Colorado’s governor campaigned as an environmentalist, but earlier this month Jared Polis distanced himself from the climate activists who showed up at his state-of-the state address.
By John Kiriakou
Special to Consortium
I’ve come to realize over the past decade or so that there are a lot of phonies among the Democratic Party’s elected officials — people who purport to be progressive, only to end up in the pocket of the big banks, the big environmental exploiters, or other vested interests. Early this month I was reminded of Democratic phonies in positions of authority, this time in Colorado.
My friend Arn Menconi, who has written for Consortium News, is an environmental activist, former Green Party candidate for the U.S. Senate from Colorado, a former progressive congressional candidate, and commissioner of Eagle County, Colorado, which includes the Vail ski resort. Earlier this month, he and a group of 37 other environmental activists from the Extinction Rebellion and Sunrise movements went to the Colorado state capitol, where they disrupted the state of the state address of Governor Jared Polis to urge action against climate change and an end to fracking.
Polis is a former congressman who was elected governor in 2018 as a progressive Democrat. He has long harbored aspirations of becoming the first gay president. But after campaigning on the goal of 100 percent renewable energy environmentalists have been restless for evidence of any serious commitment to that goal.
So on Jan. 9, minutes before Polis took to the lectern, Menconi and other pro-environment protestors at the Colorado State Capitol hoisted signs reading “NO MORE SACRIFICE ZONES” and began shouting, “Ban fracking now!” Within minutes, state police arrested 38 protesters and charged them with multiple misdemeanors. Most were held in jail overnight and released the next day on $750 bond. Others, including Menconi, spent the entire weekend in jail.

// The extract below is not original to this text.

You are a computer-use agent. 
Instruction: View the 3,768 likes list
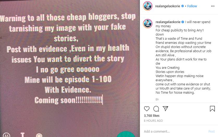click(152, 116)
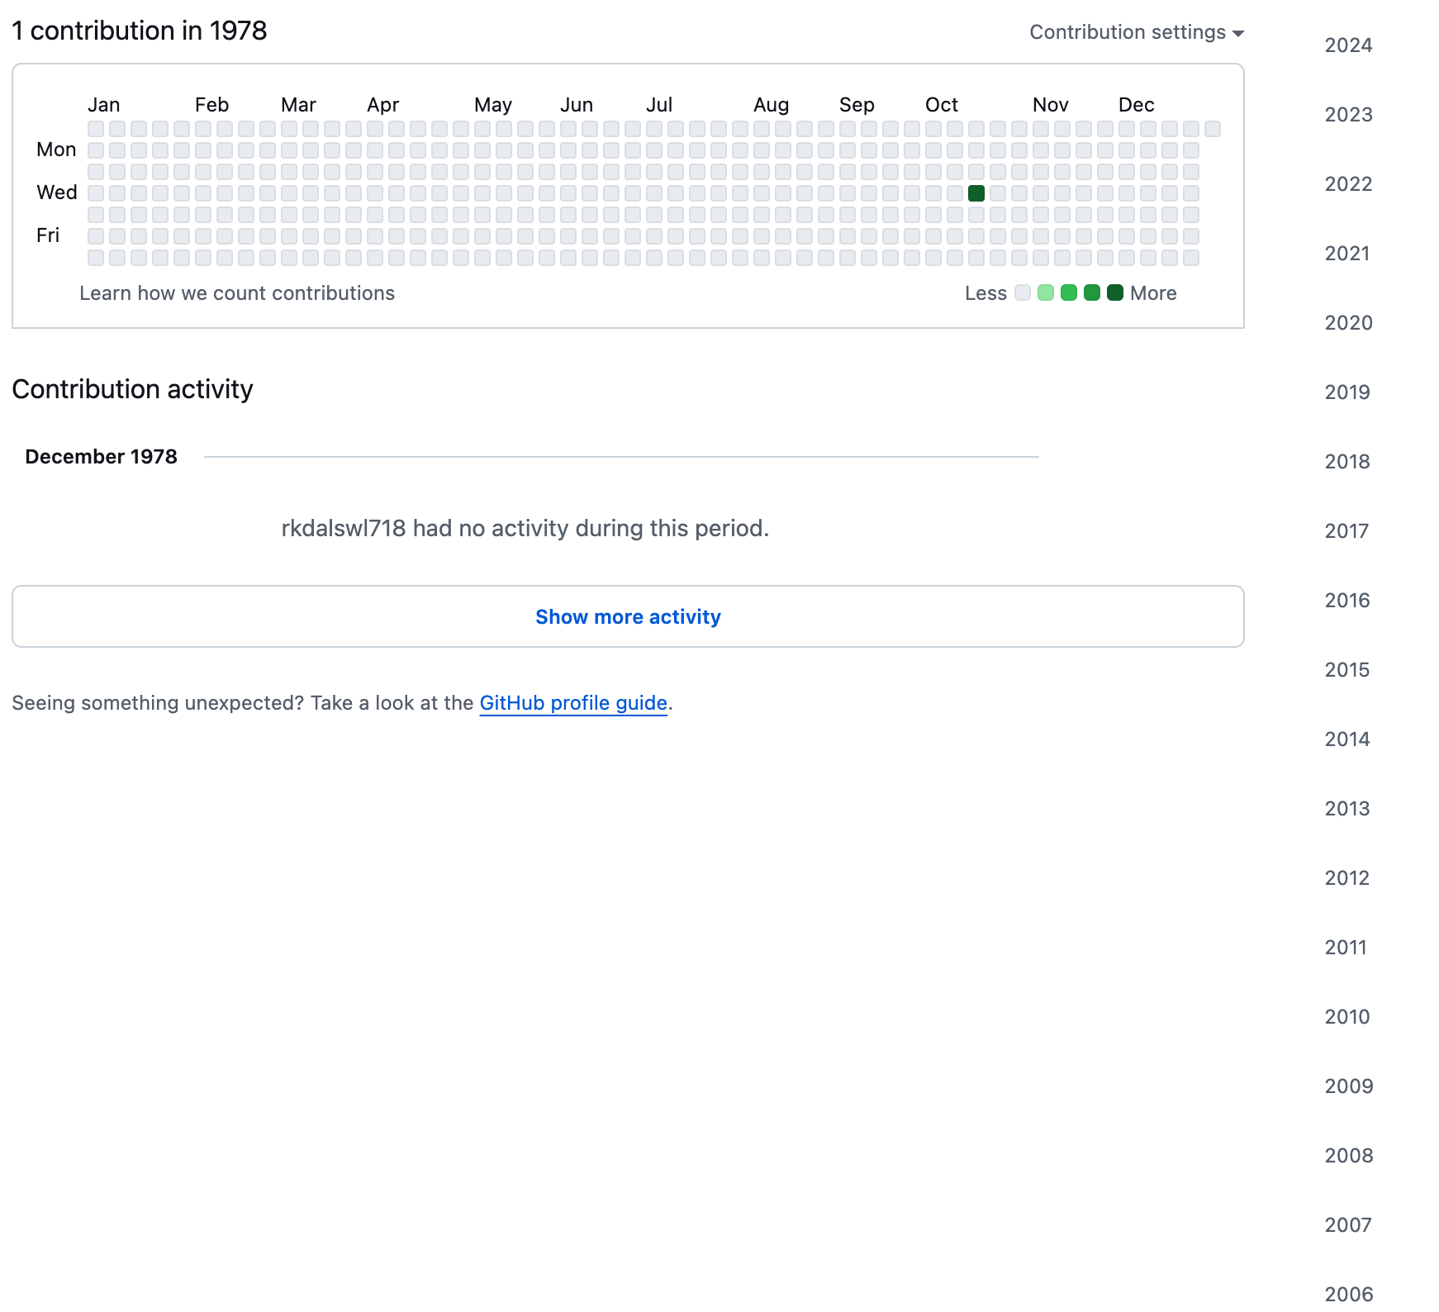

All I said was, "Ban Fracking Now!” at @GovofCO @jaredpolis State of the State where a Dem Gov, Senate & House continues to approve 2000 fracking wells when 50,000 exist. 38 Frackivists were arrested from @SunriseMvmtCO & @ExtinctionR #copolitics More:https://t.co/jkQYJHv2ge pic.twitter.com/AVJNdr2GbJ
— Arn Menconi (@ArnMenconi) January 13, 2020
To make the whole experience even more insulting was Polis’s reaction to the protest. Arn Menconi had worked on previous Polis campaigns, and the two are friendly. Menconi told me that as soon as he was released, Polis messaged him and said, “I heard you got arrested. Are you ok?” Arn did not respond. But he noted that Polis, on his own Facebook page, mocked the protesters and crowed at how many had been arrested.
In the end, Denver District Attorney Mary Beth McCann decided to drop all charges against the protesters. She said that a night or three in jail would be enough “justice.” There was no benefit to the people of Colorado to go through an entire trial, find them guilty, and sentence them to time served. So they were all free to go.
To me, the problem here is a broader one. It’s the hypocrisy of politicians like Jared Polis. Polis was elected as an environmentalist. But as soon as he won his race, he reached out to the oil and gas industry and the frackers. In late 2019, Polis pushed a bill regulating the oild and gas industry through the Colorado state legislature that he called a fair shake for Colorado. But as The Colorado Sun reported last April, it granted concessions to industry that included putting “guardrails on the additional authority given to state and local governments in order to prevent unwarranted setbacks, delays or de facto bans.” Tellingly, representatives of the oil, gas, and fracking industries stood behind Polis as he signed the bill into law.
So how do we trust our politicians? Consistency is probably the best test. Of all the Democrats running for president, only Senator Bernie Sanders issued a statement of support for the Colorado protesters. Do we trust former Vice President Joe Biden with issues of war and peace when he supported every U.S. military intervention around the world since his election to the Senate in 1972? Do we trust Amy Klobuchar on prison reform issues when she spent so many years as a prosecutor? I wouldn’t.
John Kiriakou is a former CIA counterterrorism officer and a former senior investigator with the Senate Foreign Relations Committee. John became the sixth whistleblower indicted by the Obama administration under the Espionage Act—a law designed to punish spies. He served 23 months in prison as a result of his attempts to oppose the Bush administration’s torture program.
The views expressed are solely those of the author and may or may not reflect those of Consortium News.